RECORDED INFORMATION:
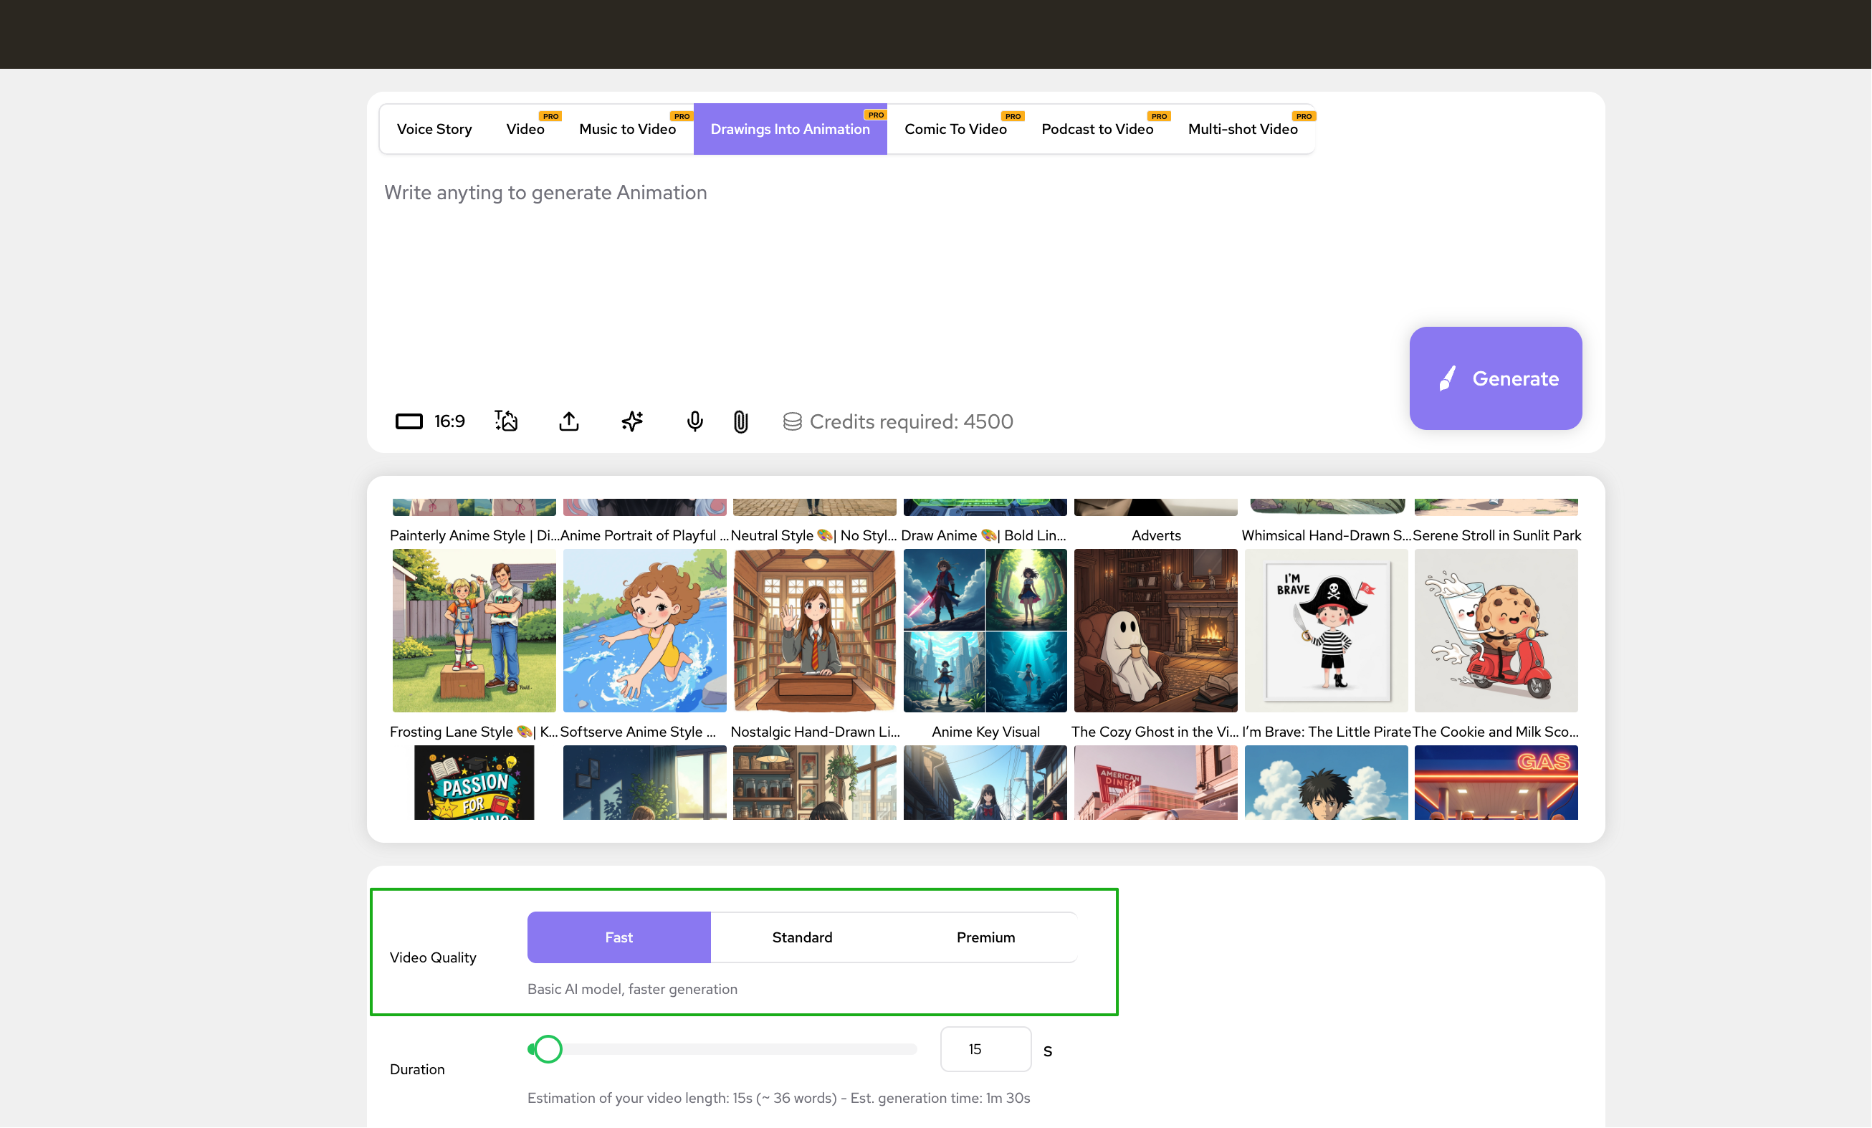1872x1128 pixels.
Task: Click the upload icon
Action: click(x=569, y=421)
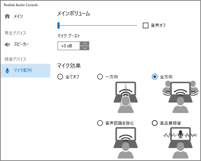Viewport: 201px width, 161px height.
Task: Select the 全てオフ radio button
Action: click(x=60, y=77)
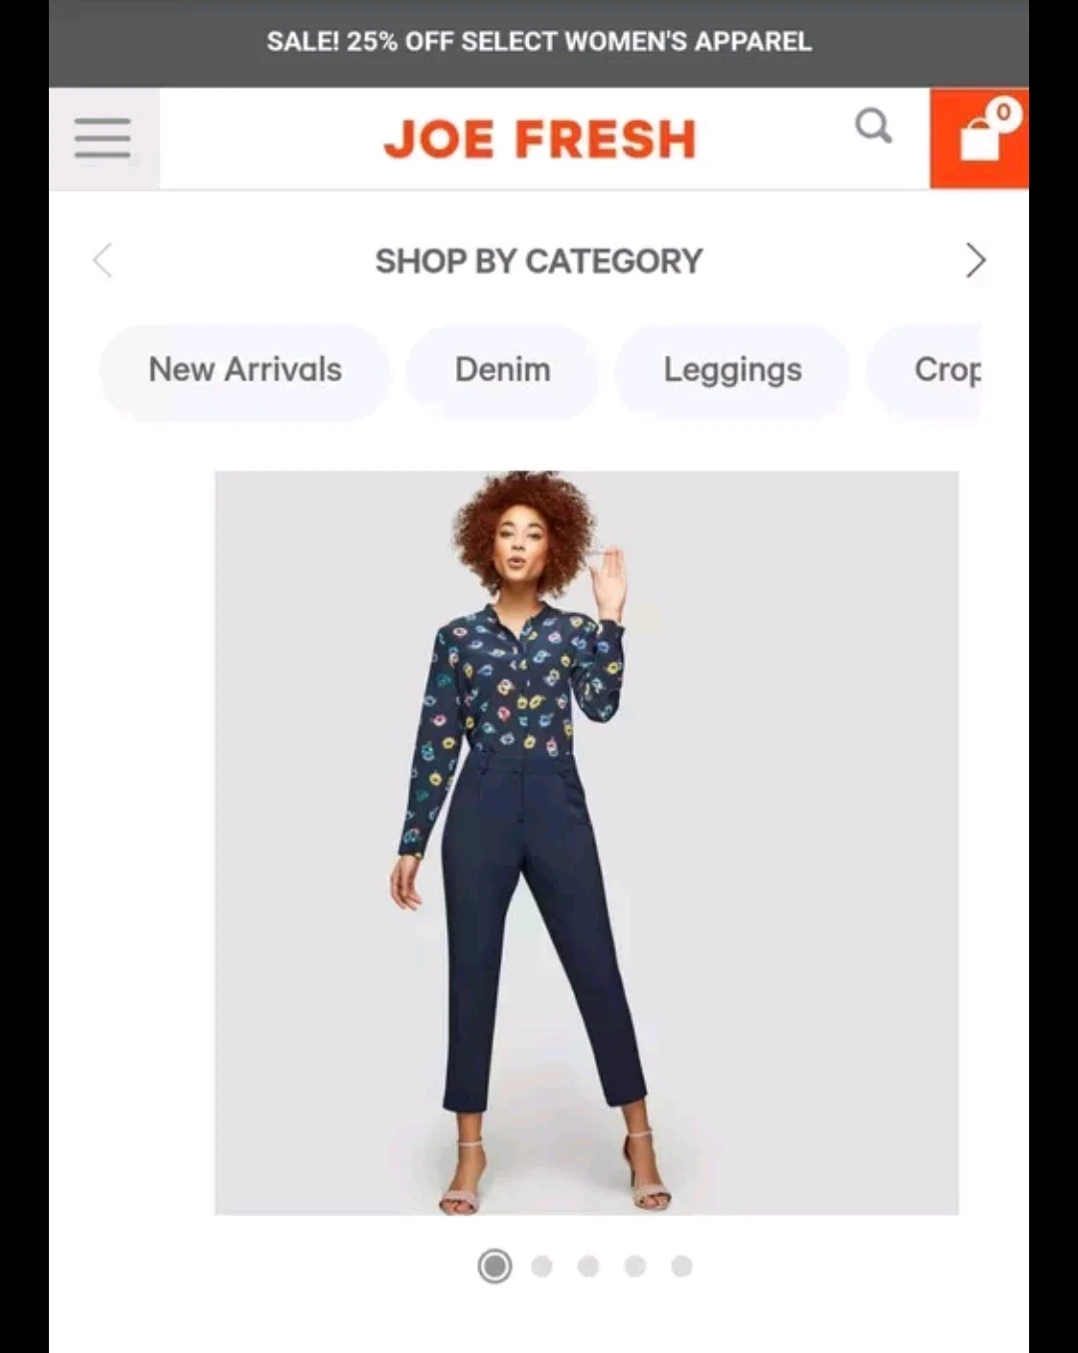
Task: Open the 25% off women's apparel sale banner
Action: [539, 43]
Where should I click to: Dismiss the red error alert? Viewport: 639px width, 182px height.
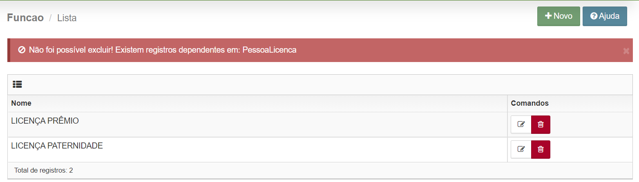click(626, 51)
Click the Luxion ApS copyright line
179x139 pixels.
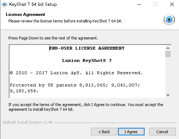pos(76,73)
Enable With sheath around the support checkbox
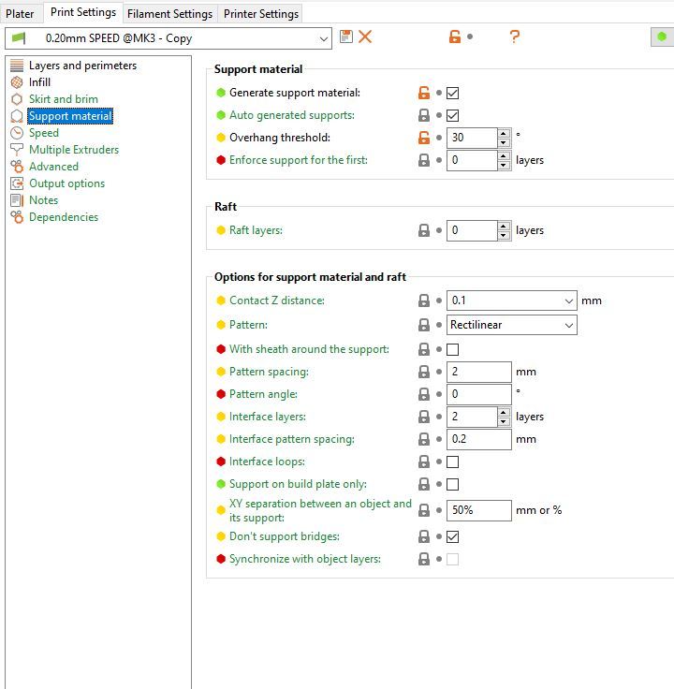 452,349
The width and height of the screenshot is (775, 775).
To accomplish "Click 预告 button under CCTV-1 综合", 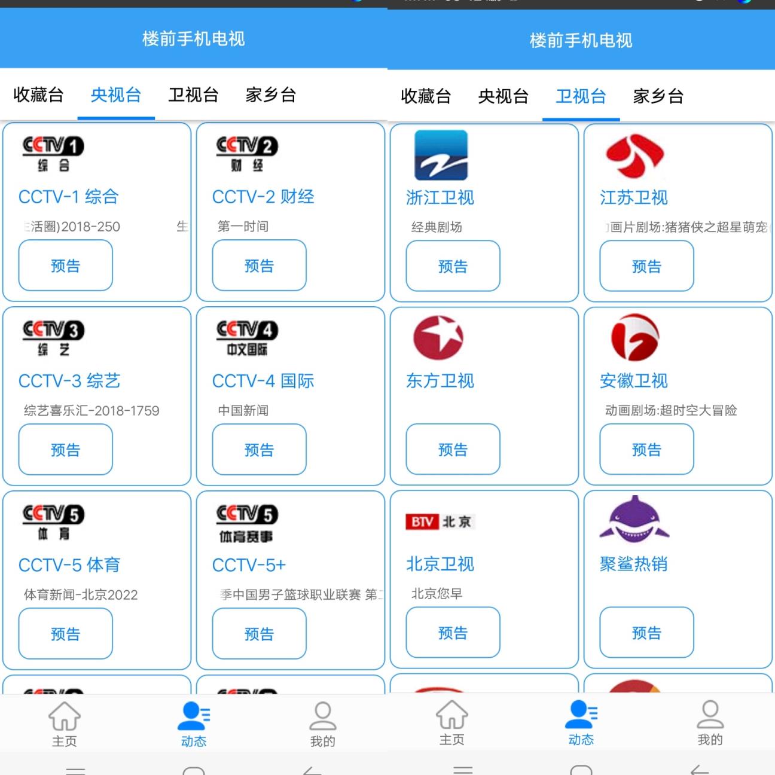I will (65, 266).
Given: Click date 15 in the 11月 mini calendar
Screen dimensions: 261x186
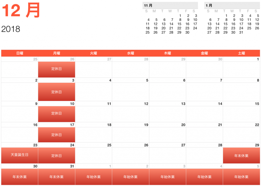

TASK DESCRIPTION: Print the rows above word for word, from the line containing "Given: Click date 15 in the 11月 mini calendar" through the last row, leaving out the pictures.

FULL SOLUTION:
Given: Click date 15 in the 11月 mini calendar
Screen dimensions: 261x186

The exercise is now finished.